Communications will be one of the most critical areas during the London Olympic Games.

The industry is working to establish shared access networks — would it not be nice if they did this everywhere, all the time? They are also working very closely with British Olympic Association, London Transport, the broadcasters and content providers.

Mobile coverage will be the biggest shared infrastructure in the world. There are already 80 million mobile devices in the UK, and to this will be added the millions of devices from overseas visitors and athletes. There will be more people taking photos and videos and sending them around the world. And, of course, the same applies to the thousands of professional photographers and journalists attending the Games. The mobile operators have indicated that there may be periods of 'controlled service', particularly in relation to mobile broadband.

There will be two dimensions to this network — one for officials and athletes, and one for the general public.

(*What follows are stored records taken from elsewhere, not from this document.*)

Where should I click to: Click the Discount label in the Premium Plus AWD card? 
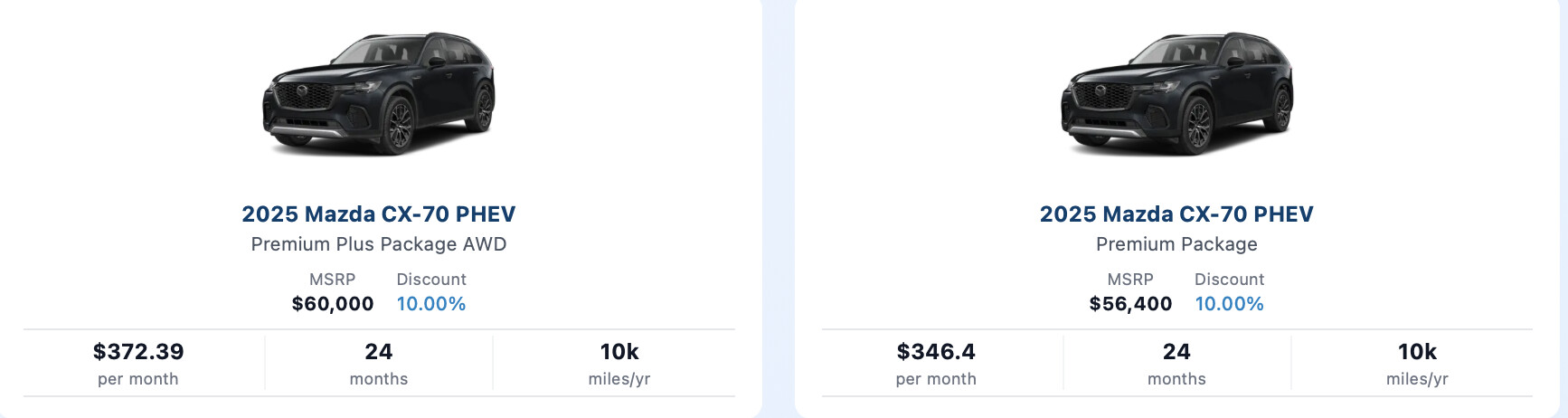point(431,280)
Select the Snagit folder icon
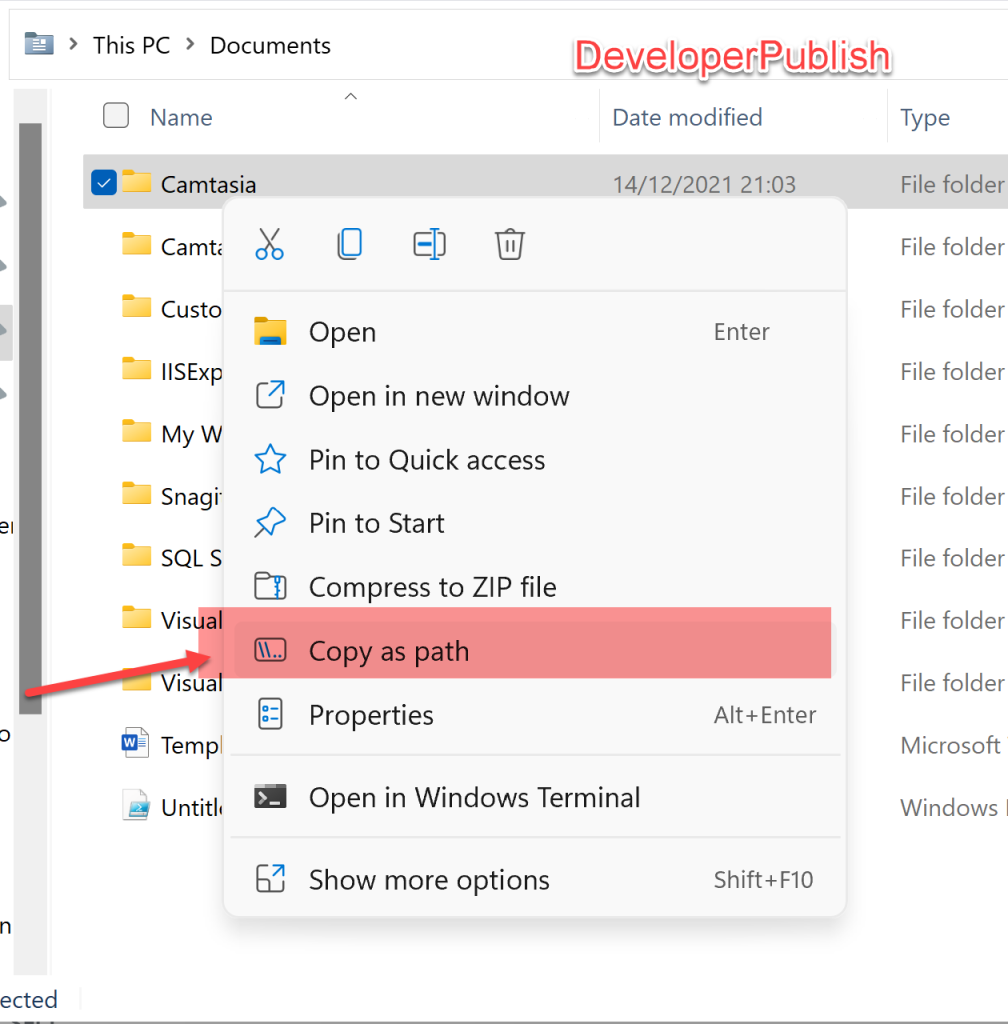1008x1024 pixels. (135, 494)
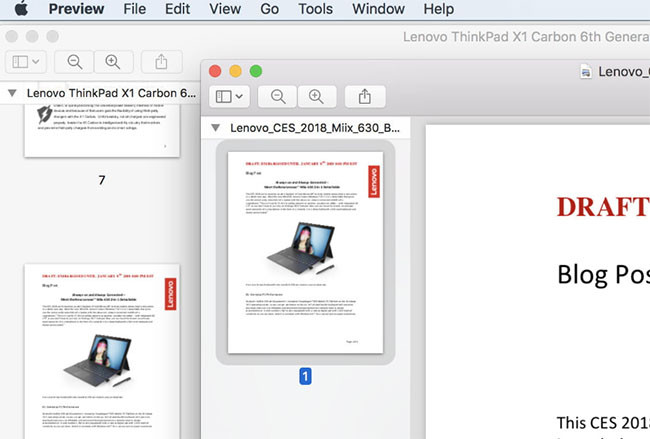
Task: Open the Preview application menu
Action: 75,9
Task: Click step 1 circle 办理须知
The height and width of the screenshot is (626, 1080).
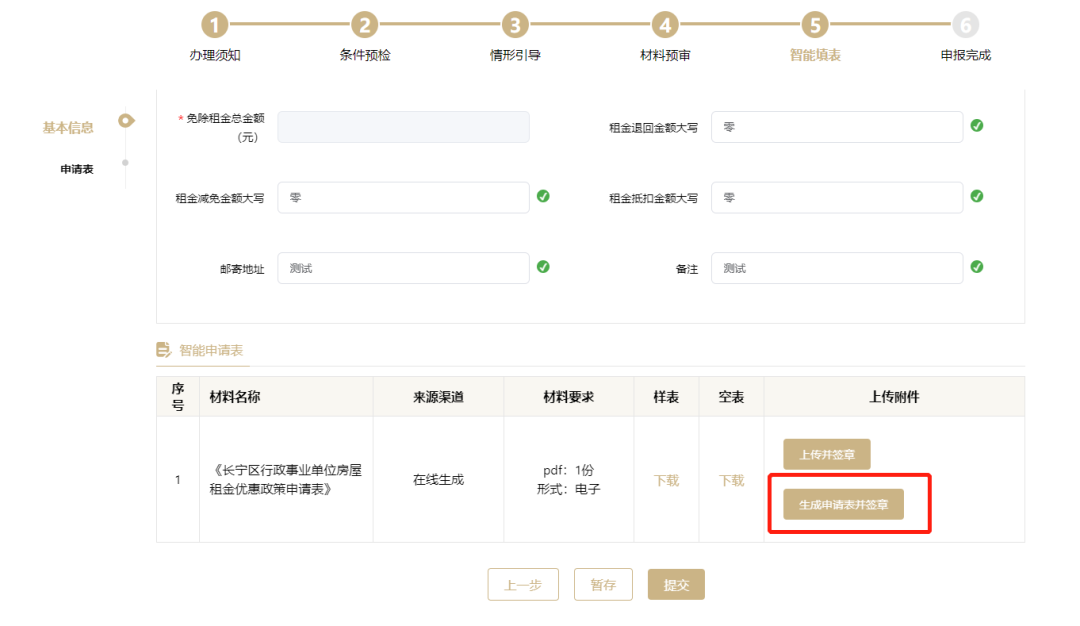Action: (x=214, y=25)
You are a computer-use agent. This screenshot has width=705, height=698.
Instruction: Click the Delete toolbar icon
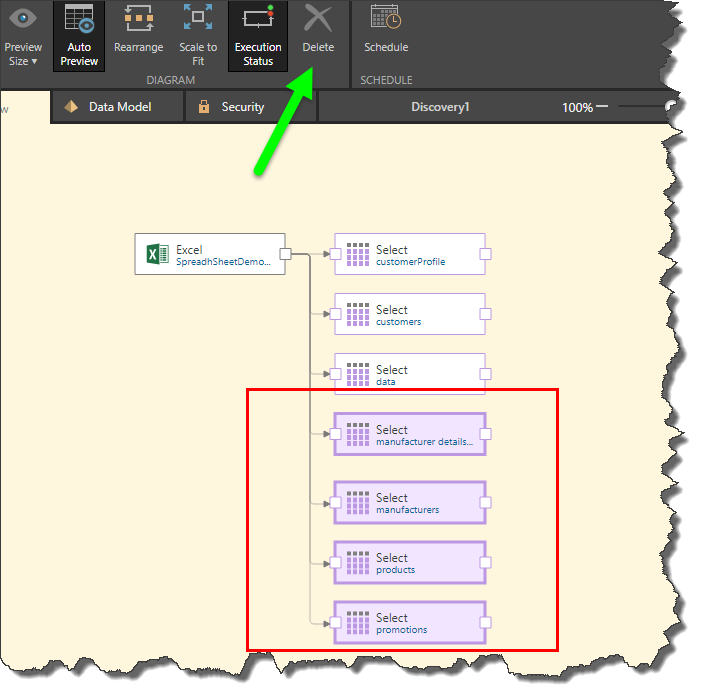318,20
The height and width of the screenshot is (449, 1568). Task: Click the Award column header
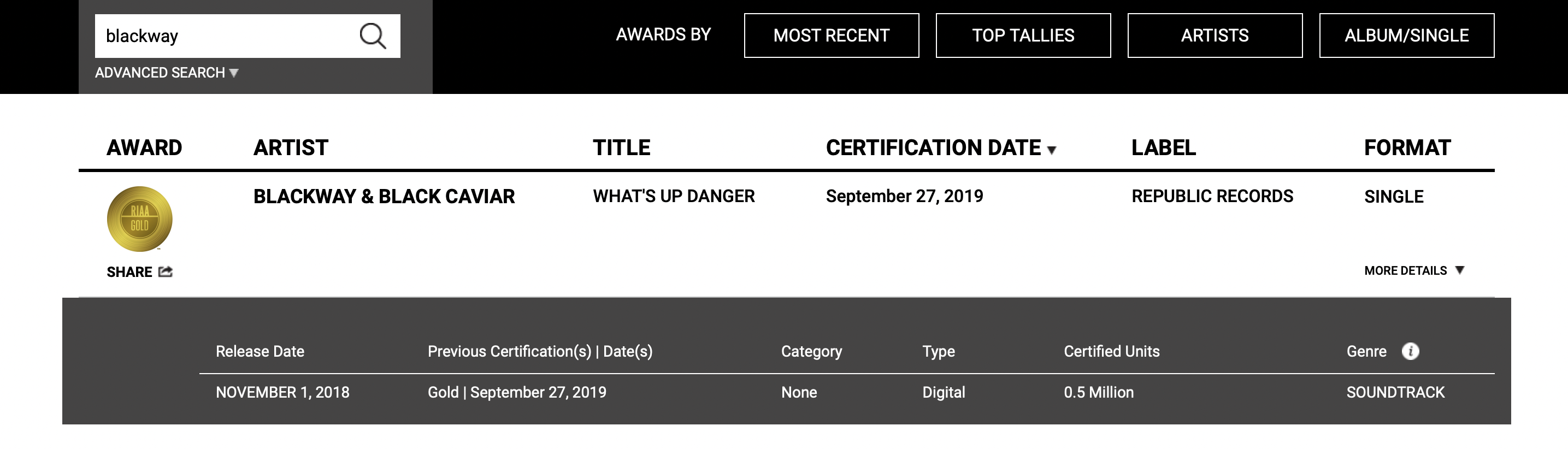[x=144, y=147]
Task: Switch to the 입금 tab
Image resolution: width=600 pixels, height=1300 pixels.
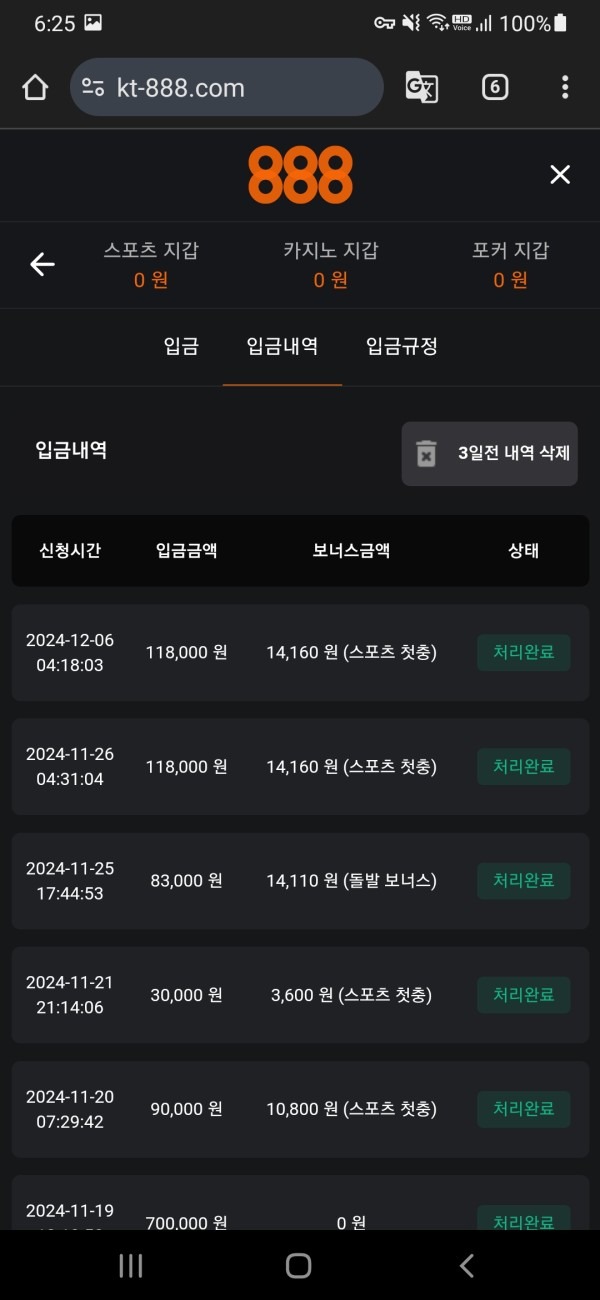Action: [x=181, y=347]
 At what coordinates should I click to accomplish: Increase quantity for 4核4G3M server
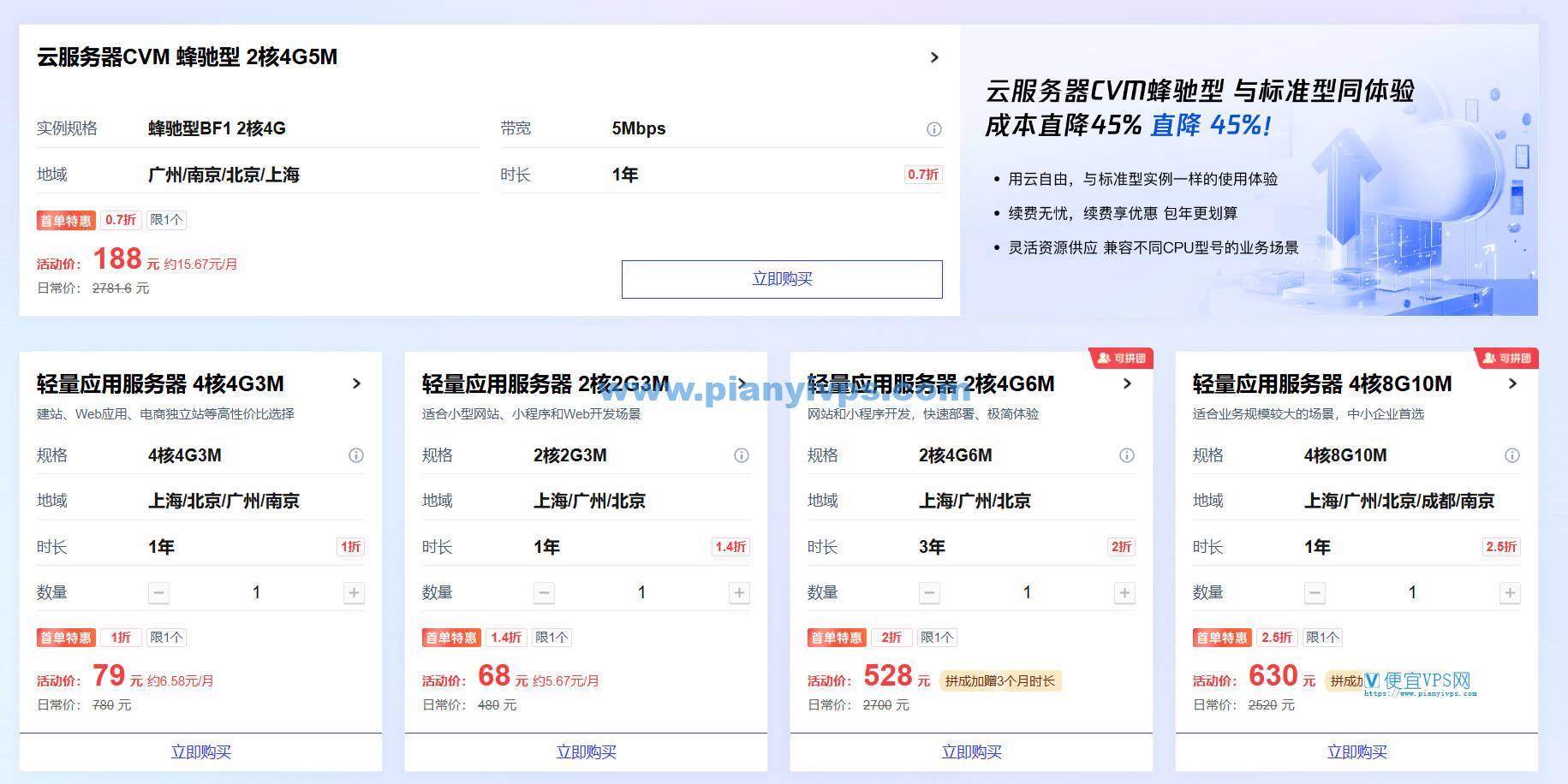coord(354,592)
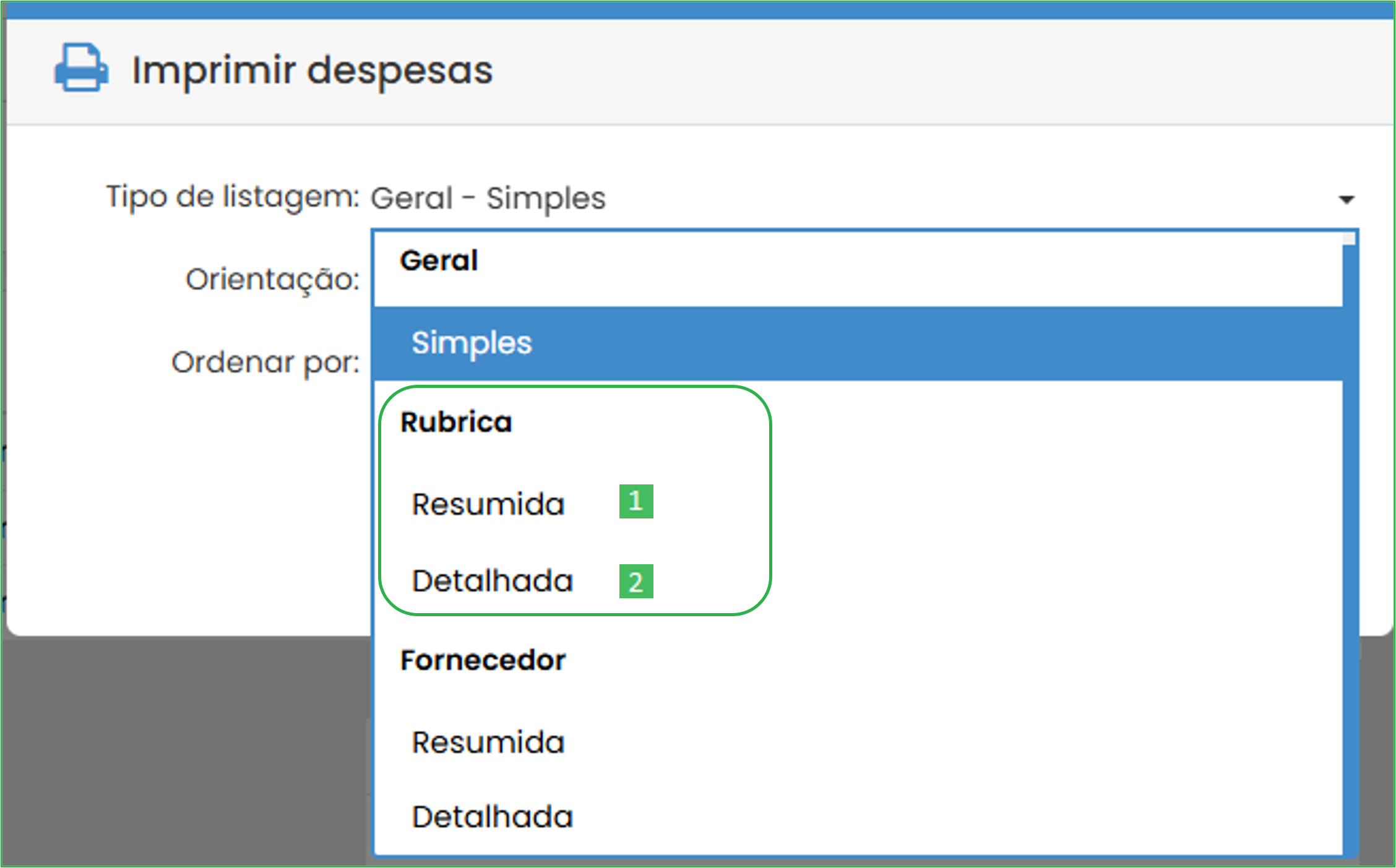Open the Tipo de listagem dropdown arrow
This screenshot has height=868, width=1396.
1346,199
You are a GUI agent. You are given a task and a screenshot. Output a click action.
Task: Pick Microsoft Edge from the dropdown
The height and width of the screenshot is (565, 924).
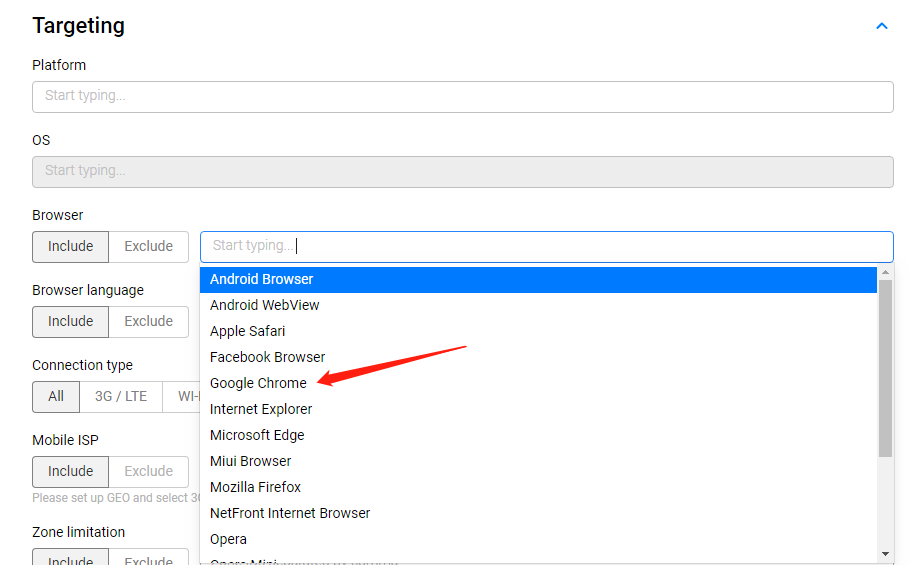coord(257,435)
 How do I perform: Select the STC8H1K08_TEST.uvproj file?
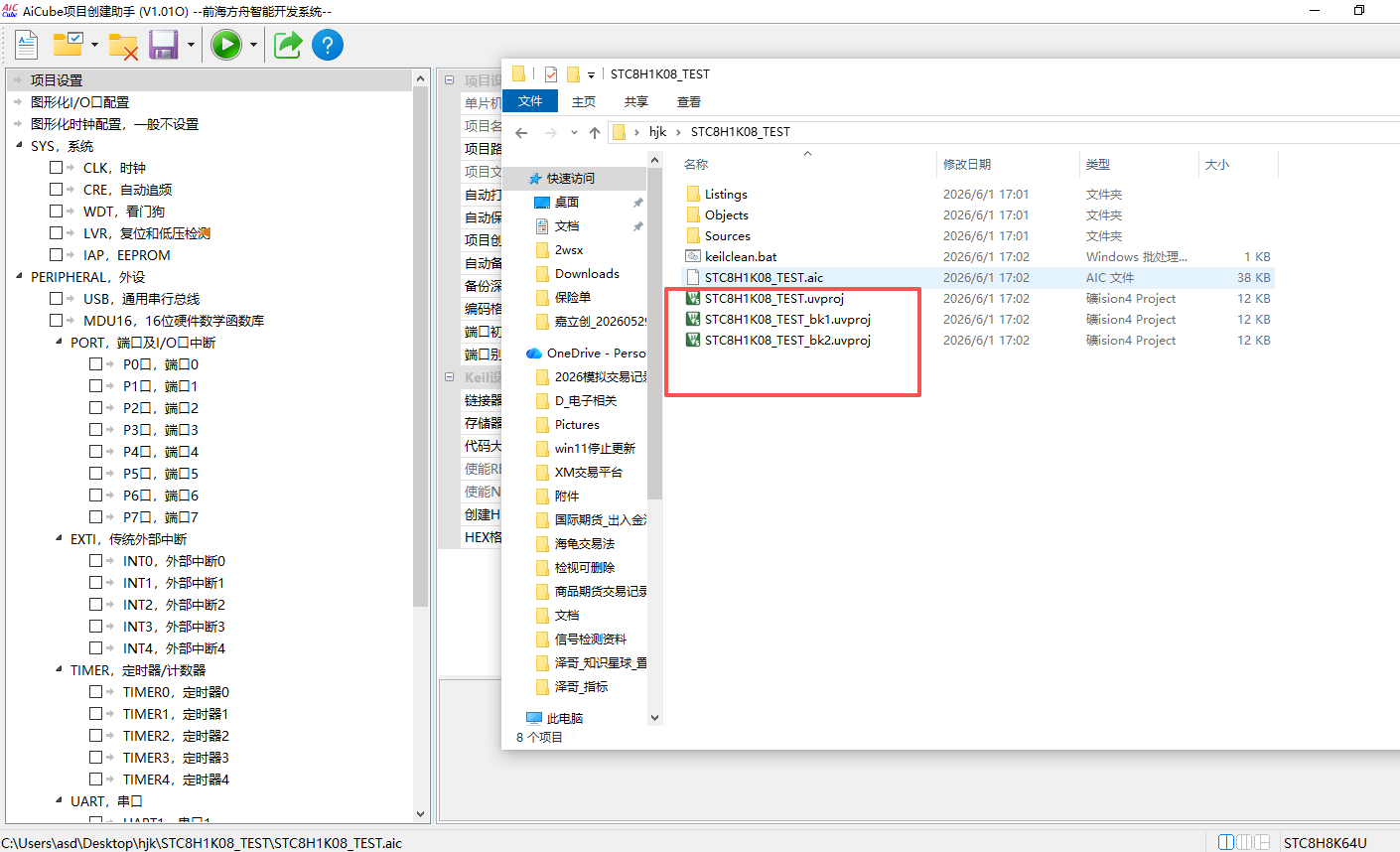pos(774,298)
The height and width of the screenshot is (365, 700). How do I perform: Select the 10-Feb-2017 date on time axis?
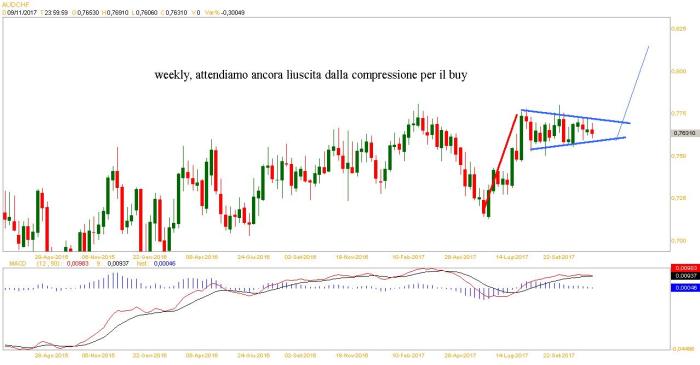pyautogui.click(x=408, y=257)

The network will go live on 1 June and will cater for a range of related and other events:

  • Olympic Torch Relay, 27 May-27 July;
  • Diamond Jubilee, 2 June-5 June;
  • Euro 2012, 8 June-1 July (IPTV);
  • Farnborough Airshow;
  • Olympic Games, starting on 25 July.
  • Over 1,000 BT workers have been assigned to the communications activities surrounding the Games.

Next-generation access network rollouts have been accelerated and core network bandwidth has been increased to facilitate the backbone network, as well as increased fibre access to all facilities, venues, etc.

Extra capacity is needed for the BBC iPlayer service, which will drive up telecoms traffic, with each of 24 HD Olympic TV channels using 3Mb/s. Organisations are made aware of the fact that corporate networks could be flooded if people are watching in the office. This will also apply to international links, as overseas viewers could flood these as well.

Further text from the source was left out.